D’un invisible micro s’éleva la voix de Douze qui ne quittait plus le Département des Télécommunications, temple d’ondes d’où il était en contact avec les Dieux :
— Ici Douze, ministre de Volune… J’appelle Aum Suprême !…
Aum Suprême tourna la tête et répondit :
— Douze… je vous écoute !
La communication s’établit instantanément et Douze apparut, en relief coloré, sans le moindre support d’écran, ni d’antenne. Cependant, on savait que sa présence effective était tangible au Département auquel il présidait, à dix mille pieds du palais. On apercevait le dôme flamboyant du ministère dont les appareils pouvaient capter les ondes de tout le Cosmos.
Douze annonça l’arrivée instantanée du char des Dieux. Aum remercia et donna l’ordre à Douze d’arriver sans retard en engin volant, non sans avoir au préalable appelé tous les autres ministres. Le fantôme disparut.
Cela ne tarda plus. Les appareils accoururent, s’élevant des divers dômes surplombant la ville, et qui tous étaient les centres de l’organisation sociale, présidés par Neuf et par Sept, par Onze, Quatorze, Treize et les autres. Autour d’eux bourdonnaient les héliscooters de la garde VII-Petit B.

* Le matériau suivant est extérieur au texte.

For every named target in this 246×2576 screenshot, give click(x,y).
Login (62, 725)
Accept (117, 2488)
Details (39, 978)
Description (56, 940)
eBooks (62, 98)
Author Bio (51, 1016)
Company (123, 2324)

Mais une voix tonnante s’éleva de tous les micros de Volune, portant un ordre unique jusqu’aux cultures, aux mines, aux navires voguant sur l’océan, aux astronefs tournant d’une planète à l’autre, autour du soleil violet.
Plus rapides que la lumière, les engins ramenèrent les Voluniens autour de la cité, pour attendre les Dieux.
Aum, en fait, n’était pas fier. Leurs Créateurs allaient arriver et pour la première fois depuis la Création, il faudrait avouer un grave dérèglement dans la prodigieuse machine que constituait l’humanité volunienne.
Le char des Dieux apparut dans le ciel, minuscule point de flamme d’abord, puis grossissant à vue d’œil, véritable fuseau d’argent en fusion étincelant aux rayons mauves du soleil de Volune.
Une immense clameur monta de la foule qui, des rues, des terrasses, des quais, des rampes de l’immense cité, forte de dix millions d’êtres, saluait ses créateurs.
Le char tourna gracieusement au-dessus de Volunopolis. Le peuple entier se prosterna au moment où l’engin toucha la terrasse. Aum et les Quinze s’étaient prosternés, eux aussi.
Puis ils avancèrent, respectueusement, vers le char d’où les Dieux allaient descendre.
Sur le char étincelant d’argent mauve, des signes mystérieux apposaient leur sceau, incompris des Voluniens, formule sans doute magique n’appartenant qu’aux Démiurges.
Et ces signes se présentaient ainsi : S. 27.